╭─ The records
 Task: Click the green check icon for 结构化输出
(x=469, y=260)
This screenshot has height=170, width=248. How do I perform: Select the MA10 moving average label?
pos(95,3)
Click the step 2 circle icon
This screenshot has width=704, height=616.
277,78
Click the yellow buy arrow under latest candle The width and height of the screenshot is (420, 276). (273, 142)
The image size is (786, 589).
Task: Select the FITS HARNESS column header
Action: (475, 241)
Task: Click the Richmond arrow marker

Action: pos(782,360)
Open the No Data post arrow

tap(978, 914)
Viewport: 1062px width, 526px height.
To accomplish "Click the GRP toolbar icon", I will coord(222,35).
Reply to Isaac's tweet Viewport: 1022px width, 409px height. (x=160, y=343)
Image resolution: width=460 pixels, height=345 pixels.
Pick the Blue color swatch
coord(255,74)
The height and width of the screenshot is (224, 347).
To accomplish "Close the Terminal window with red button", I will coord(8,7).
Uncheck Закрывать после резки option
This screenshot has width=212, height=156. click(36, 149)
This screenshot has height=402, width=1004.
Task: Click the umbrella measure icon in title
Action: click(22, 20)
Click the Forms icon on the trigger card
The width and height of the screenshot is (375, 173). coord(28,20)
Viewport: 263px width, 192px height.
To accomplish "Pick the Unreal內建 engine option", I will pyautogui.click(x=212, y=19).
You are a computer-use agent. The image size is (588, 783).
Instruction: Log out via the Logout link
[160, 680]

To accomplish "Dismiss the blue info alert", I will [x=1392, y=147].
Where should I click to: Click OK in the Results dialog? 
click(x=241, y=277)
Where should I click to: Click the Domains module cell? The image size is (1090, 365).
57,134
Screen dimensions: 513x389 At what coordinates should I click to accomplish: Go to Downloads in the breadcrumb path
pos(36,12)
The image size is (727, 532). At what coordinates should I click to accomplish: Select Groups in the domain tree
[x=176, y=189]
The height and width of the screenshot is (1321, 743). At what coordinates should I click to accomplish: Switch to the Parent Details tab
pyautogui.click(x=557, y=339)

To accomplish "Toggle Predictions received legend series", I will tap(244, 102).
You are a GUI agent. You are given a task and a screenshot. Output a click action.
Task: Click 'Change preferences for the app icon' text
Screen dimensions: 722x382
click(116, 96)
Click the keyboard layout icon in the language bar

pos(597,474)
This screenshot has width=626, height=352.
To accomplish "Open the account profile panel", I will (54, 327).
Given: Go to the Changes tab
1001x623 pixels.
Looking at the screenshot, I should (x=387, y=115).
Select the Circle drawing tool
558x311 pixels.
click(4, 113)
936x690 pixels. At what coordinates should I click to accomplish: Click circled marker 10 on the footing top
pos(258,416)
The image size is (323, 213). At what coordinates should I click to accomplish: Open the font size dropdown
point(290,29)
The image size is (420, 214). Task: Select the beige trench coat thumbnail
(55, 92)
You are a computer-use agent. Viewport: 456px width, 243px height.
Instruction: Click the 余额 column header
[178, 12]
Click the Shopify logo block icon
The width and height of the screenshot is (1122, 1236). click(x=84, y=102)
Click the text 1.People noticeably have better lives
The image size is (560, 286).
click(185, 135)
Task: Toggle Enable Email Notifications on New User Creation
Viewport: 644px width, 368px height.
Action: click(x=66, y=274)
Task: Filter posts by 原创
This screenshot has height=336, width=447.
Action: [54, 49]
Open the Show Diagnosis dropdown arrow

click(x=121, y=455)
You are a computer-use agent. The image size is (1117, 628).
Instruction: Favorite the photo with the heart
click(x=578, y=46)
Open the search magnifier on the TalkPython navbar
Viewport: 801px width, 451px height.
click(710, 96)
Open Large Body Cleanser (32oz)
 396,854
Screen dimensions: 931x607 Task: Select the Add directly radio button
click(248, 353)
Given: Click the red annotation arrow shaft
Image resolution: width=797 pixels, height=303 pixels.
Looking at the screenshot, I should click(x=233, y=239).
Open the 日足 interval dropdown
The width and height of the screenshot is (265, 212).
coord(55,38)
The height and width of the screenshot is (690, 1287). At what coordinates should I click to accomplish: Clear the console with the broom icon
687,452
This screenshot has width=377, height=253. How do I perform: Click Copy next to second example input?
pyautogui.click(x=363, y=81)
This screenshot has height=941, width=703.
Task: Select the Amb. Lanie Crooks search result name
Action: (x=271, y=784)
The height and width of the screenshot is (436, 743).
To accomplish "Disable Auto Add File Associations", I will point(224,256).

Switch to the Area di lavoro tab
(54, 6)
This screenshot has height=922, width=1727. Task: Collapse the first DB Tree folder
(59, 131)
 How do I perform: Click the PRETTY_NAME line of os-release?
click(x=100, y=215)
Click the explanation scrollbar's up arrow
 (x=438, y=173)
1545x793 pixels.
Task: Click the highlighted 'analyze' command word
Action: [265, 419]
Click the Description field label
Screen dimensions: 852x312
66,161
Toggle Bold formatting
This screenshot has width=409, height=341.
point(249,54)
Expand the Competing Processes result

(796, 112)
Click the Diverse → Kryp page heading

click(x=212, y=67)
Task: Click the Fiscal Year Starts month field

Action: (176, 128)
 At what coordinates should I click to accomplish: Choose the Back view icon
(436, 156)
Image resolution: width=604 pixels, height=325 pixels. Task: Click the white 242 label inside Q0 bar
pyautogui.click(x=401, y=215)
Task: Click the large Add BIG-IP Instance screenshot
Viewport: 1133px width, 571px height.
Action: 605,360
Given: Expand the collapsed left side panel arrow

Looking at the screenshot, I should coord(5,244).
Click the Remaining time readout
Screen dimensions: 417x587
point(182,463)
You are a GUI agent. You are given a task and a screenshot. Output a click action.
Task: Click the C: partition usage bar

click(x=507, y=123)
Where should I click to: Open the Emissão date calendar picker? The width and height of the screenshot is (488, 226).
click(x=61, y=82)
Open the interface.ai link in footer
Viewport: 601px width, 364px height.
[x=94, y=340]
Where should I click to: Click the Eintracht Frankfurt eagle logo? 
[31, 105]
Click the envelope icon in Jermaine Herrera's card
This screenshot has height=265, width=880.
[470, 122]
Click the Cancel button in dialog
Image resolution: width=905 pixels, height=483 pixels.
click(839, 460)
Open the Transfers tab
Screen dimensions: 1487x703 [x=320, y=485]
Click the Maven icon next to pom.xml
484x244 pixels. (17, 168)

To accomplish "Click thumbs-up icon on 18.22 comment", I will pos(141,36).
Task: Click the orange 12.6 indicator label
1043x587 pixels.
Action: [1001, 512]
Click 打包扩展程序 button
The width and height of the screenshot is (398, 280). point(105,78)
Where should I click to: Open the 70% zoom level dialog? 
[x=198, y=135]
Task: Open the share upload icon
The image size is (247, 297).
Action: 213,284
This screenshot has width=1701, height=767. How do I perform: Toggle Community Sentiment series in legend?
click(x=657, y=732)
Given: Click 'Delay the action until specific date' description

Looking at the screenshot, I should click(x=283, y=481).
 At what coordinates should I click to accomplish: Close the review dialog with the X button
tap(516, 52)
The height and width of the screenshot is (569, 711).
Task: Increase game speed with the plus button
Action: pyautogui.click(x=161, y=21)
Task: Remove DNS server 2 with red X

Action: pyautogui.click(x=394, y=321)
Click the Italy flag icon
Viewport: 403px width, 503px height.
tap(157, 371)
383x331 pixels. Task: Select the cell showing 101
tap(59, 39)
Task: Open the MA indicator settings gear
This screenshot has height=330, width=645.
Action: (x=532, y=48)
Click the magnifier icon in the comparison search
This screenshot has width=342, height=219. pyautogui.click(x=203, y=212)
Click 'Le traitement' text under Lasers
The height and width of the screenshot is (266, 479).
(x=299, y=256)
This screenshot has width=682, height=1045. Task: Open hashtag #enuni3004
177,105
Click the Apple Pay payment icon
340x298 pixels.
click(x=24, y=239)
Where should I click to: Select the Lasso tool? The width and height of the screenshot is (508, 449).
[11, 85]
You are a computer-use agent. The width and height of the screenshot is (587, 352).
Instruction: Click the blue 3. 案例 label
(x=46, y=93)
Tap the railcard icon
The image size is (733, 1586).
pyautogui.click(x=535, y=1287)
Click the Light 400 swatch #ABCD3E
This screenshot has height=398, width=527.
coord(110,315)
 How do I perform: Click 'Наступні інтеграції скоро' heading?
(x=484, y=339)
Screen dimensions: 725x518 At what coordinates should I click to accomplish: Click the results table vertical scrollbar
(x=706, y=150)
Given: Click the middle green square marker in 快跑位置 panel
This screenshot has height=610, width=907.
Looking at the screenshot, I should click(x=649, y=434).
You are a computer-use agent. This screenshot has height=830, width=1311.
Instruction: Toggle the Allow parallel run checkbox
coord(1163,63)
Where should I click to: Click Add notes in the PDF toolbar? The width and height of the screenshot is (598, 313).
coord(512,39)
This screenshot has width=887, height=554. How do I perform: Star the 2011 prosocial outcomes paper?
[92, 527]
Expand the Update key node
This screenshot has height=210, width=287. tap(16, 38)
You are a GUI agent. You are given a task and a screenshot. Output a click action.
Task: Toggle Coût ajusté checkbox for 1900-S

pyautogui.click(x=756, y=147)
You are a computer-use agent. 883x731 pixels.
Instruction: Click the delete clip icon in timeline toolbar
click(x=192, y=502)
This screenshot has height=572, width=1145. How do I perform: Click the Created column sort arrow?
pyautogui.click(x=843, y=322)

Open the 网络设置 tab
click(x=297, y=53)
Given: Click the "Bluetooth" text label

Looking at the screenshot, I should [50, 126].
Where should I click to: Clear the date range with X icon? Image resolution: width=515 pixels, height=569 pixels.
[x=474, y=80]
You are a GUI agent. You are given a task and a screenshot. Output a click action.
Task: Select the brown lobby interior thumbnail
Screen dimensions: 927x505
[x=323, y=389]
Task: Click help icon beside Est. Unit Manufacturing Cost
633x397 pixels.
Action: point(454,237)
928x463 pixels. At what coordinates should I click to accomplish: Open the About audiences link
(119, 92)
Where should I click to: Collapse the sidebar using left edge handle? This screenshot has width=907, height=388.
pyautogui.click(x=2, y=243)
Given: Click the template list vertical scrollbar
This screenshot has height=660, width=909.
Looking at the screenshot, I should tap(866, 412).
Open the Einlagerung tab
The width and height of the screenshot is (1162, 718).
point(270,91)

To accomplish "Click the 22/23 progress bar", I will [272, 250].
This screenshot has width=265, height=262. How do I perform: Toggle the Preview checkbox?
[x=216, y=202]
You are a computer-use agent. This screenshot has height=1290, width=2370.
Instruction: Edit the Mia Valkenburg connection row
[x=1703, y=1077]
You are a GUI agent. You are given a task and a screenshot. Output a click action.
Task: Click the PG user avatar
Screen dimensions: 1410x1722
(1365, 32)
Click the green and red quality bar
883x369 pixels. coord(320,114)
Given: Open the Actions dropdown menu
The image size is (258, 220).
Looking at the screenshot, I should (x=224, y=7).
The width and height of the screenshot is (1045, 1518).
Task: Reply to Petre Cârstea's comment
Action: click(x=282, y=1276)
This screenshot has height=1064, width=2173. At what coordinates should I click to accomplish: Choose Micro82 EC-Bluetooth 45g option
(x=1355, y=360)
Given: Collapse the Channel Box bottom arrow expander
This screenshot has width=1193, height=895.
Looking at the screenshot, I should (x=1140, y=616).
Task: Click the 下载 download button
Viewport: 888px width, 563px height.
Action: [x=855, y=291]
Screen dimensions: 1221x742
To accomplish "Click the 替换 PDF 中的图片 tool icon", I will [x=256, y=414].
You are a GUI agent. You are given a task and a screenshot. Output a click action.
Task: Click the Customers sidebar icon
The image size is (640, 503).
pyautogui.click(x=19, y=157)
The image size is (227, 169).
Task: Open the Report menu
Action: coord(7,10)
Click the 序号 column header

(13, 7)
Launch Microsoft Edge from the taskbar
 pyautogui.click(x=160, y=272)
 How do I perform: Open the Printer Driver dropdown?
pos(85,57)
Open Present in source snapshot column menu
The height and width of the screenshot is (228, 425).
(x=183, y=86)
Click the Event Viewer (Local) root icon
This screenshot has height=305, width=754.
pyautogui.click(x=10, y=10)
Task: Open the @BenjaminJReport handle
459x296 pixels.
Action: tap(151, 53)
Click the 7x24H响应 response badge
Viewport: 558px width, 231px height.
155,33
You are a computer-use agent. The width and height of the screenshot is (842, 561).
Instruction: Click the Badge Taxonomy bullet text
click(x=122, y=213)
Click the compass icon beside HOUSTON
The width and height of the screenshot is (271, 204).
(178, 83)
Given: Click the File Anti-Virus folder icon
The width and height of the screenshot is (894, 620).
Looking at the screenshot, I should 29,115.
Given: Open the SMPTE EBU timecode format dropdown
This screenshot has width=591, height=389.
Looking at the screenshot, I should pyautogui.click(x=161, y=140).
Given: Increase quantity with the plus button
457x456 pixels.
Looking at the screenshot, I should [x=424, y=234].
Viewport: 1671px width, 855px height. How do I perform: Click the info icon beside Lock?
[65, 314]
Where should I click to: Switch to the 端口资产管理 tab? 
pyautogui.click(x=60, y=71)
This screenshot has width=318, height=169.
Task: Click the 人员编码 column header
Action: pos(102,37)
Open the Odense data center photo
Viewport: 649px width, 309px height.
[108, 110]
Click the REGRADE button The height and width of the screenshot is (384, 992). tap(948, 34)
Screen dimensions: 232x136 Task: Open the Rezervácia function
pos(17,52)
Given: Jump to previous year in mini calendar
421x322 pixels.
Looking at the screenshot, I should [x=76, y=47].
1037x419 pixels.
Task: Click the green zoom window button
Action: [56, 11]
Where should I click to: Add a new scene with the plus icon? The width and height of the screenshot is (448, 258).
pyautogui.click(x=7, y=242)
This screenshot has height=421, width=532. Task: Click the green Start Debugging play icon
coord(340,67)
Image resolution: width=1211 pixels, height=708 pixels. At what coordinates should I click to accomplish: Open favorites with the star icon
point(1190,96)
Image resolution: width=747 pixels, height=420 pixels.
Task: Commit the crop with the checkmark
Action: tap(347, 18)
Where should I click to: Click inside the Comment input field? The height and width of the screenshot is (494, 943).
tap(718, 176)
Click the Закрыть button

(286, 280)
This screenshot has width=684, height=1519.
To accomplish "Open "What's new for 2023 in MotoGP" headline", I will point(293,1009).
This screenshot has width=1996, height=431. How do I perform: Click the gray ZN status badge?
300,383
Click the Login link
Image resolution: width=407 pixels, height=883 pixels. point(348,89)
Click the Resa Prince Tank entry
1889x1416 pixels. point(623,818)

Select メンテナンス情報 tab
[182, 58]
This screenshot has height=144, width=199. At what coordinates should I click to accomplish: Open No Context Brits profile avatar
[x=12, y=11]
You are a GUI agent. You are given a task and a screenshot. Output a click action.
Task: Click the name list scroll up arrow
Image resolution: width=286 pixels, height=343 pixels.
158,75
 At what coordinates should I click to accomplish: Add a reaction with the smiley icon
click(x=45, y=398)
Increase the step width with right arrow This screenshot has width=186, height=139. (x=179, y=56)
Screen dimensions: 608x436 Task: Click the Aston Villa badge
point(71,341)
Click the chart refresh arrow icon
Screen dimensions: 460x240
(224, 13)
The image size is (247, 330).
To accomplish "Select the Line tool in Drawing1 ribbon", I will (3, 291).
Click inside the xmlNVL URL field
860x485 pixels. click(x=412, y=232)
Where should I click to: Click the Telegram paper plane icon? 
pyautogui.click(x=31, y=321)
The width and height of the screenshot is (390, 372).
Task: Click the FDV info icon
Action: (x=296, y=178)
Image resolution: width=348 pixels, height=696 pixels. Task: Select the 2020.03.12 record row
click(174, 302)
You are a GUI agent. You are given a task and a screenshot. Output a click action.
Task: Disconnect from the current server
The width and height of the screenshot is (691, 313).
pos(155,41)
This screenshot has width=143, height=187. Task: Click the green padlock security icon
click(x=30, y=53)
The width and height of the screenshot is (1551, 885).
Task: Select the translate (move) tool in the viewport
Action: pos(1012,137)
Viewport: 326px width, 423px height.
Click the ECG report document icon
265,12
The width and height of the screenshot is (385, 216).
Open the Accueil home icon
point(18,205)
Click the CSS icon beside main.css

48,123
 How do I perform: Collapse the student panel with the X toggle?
╰─
Exercise:
Would you print exactly the lines from the first line of the entries above through the line that has "Viewport: 263px width, 192px height.", both included, and stop there?

Solution:
 Task: Click the green check icon for 结构化输出
(x=469, y=260)
This screenshot has height=170, width=248. How do I perform: Select the MA10 moving average label?
pos(95,3)
Click the step 2 circle icon
This screenshot has width=704, height=616.
277,78
Click the yellow buy arrow under latest candle The width and height of the screenshot is (420, 276). (273, 142)
The image size is (786, 589).
Task: Select the FITS HARNESS column header
Action: (475, 241)
Task: Click the Richmond arrow marker

Action: pos(782,360)
Open the No Data post arrow

tap(978, 914)
Viewport: 1062px width, 526px height.
To accomplish "Click the GRP toolbar icon", I will coord(222,35).
Reply to Isaac's tweet Viewport: 1022px width, 409px height. (x=160, y=343)
Image resolution: width=460 pixels, height=345 pixels.
Pick the Blue color swatch
coord(255,74)
The height and width of the screenshot is (224, 347).
To accomplish "Close the Terminal window with red button", I will coord(8,7).
Uncheck Закрывать после резки option
This screenshot has width=212, height=156. click(36, 149)
This screenshot has height=402, width=1004.
Task: Click the umbrella measure icon in title
Action: click(22, 20)
Click the Forms icon on the trigger card
The width and height of the screenshot is (375, 173). coord(28,20)
Viewport: 263px width, 192px height.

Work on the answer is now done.